Il n’en fallait pas plus pour ouvrir l’appétit de sa majesté. Résultat des courses, lorsque les Cavaliers croisent la route des Bulls en demi-finale de conférence, c’est Jordan qui ouvre les hostilités et qui balance 41 unités sur la truffe de Wilkins. A 6:37 de la fin de la rencontre, Jordan assène un mythique » He can’t guard me « , rappelant à son défenseur qu’il vaut mieux tourner sa langue 7 fois dans sa bouche avant de vouloir clasher le meilleur joueur de la planète. Interrogé après la rencontre sur la prestation de son garde du corps, c’est tout sourire que Jordan mettra un terme à cette histoire en déclarant :
« The Jordan stopper had a tough time tonight »

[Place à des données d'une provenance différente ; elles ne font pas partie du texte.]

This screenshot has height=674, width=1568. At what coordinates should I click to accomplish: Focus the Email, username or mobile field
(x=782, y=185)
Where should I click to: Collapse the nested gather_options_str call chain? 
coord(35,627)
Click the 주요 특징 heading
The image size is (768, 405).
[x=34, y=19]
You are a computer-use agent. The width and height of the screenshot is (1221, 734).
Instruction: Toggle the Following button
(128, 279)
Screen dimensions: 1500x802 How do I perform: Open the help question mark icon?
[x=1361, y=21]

Les CAVS se font balayés 4-0 par Chicago avec un Jordan à 31 points de moyenne sur la série. Offensivement, Wilkins s’en tire avec les honneurs en affichant une moyenne de 15,3 points inscrits par match en jouant 33 minutes. Insuffisant cependant pour inquièter le futur champion. La saison suivante les deux équipes se retrouvent face à face au premier tour des playoffs. Jordan n’est plus là et Wilkins sort d’une saison régulière en tant que titulaire indiscutable. Starter lors des 82 rencontres, il passe quasiment 34 minutes sur le parquet lors de chaque rencontre (son plus gros total en carrière) et score en moyenne 14,3 points. Malgré une série taille patron de Wilkins, les Cavaliers se font une nouvelle fois sortir par Chicago sans ramasser une seule victoire. Gerald facture 20,3 points de moyenne en jouant 42 minutes. Mais les blessures de Larry Nance et de Brad Daugherty sont insurmontables pour la franchise de l’Ohio. La saison 94/95 sera sa dernière sous le jersey des Cavaliers. Une saison qui n’en sera pas vraiment une puisqu’il ne disputera aucune rencontre à cause d’une blessure.

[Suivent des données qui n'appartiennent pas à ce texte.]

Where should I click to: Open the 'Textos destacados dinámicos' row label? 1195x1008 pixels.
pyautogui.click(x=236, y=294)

FIN DE CARRIÈRE ET RETROUVAILLES
Lorsqu’en 1995 la ligue décide d’intégrer deux nouvelles équipes à son roster, les Grizzlies et les Raptors ont carte blanche (ou presque, les équipes pouvant bien entendu verrouiller la destinée de leurs joueurs majeurs) pour piocher dans les effectifs des autres franchises. C’est ce qu’on appelle l’expansion draft. Wilkins est retenu par les Vancouver Grizzlies. Un véritable traquenard pour l’arrière. Les Grizzlies sont une véritable voie de garage. Wilkins ne retrouve pas l’étendue de ses capacités physiques et il ne prend part qu’à 28 rencontres dont 14 en tant que titulaire. Une parenthèse pourrie dans une carrière qui bat de l’aile du jour au lendemain. Wilkins ne s’attarde pas à Vancouver. Coupé par les Grizzlies, il signe en tant que free agent au Magic d’Orlando où il rejoint des joueurs comme Penny Hardaway ou Horace Grant.
Sa première saison en Floride est plutôt correcte. Il sort du banc en étant utilisé 27 minutes par match. Il prend part à 80 rencontres, et il repasse au dessus des 10 points par match après sa saison catastrophique au Canada. Gerald Wilkins goûtera pour la dernière fois de sa carrière aux joutes du printemps. Orlando affronte Miami au premier tour des playoffs. Le Magic se fait sortir, et Wilkins participe aux 5 rencontres de la série en inscrivant une moyenne de 9,4 points. Les deux dernières saisons de Wilkins à Orlando seront beaucoup plus anecdotiques. Elles seront d’ailleurs les deux dernières saisons professionnelles de Gerald. Il est amusant de noter que les frères Wilkins seront réunis sous le jersey d’Orlando au cours de la saison 98, Dominique rejoignant Gerald après une pige du côté de Bologne.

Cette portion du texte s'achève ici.